Almsdeeds have also an intimate connection with prayer. For what claim has he to the virtue of charity, who, possessing the means of affording relief to those who depend on the assistance of others, refuses help to his neighbour and brother ? How can he, whose heart is devoid of charity, demand assistance from God unless, while imploring the pardon of his sins, he at the same time humbly beg of God to grant him the virtue of charity ?

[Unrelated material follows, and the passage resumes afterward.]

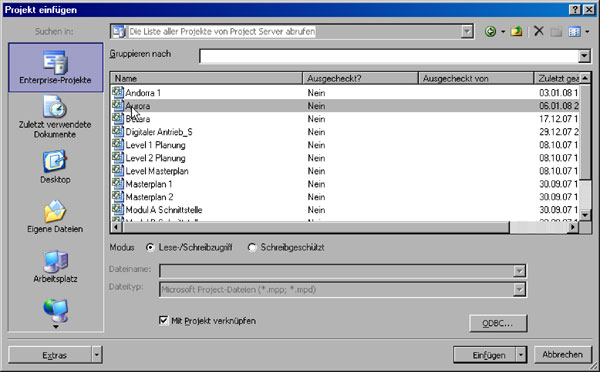Open Eigene Dateien folder shortcut
The height and width of the screenshot is (372, 600).
tap(55, 217)

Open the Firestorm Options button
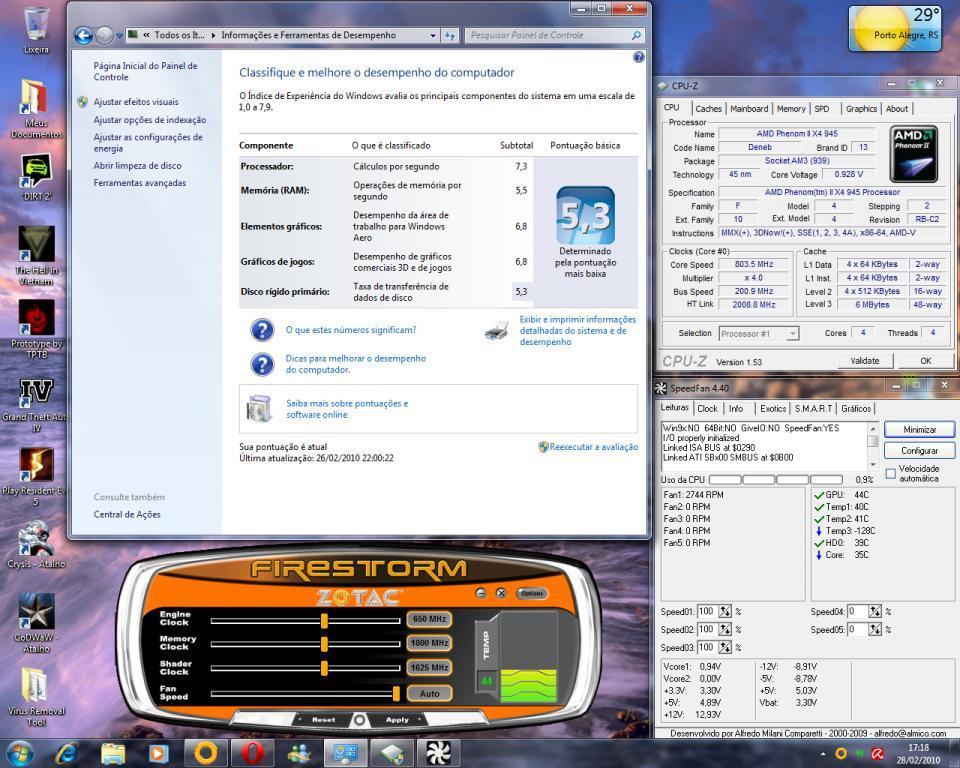tap(532, 593)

This triple remedy was, therefore, appointed by God to aid man in the attainment of salvation. For by sin we offend God, wrong our neighbour, or injure ourselves. The wrath of God we appease by pious prayer; our offences against man we redeem by almsdeeds; the stains of our own lives we wash away by fasting. Each of these remedies, it is true, is applicable to every sort of sin; they are, however, peculiarly adapted to those three which we have specially mentioned.
Obviously, this does not negate the need for the Sacraments, especially the Eucharist and Confession. However, united with Jesus through the Sacraments, we can effectively enter into Lent and give ourselves to Him and to others in their service.
So the question is not “What are you giving up this Lent” but “How are you going to love God over yourself, through prayer, fasting, and almsgiving this Lent?”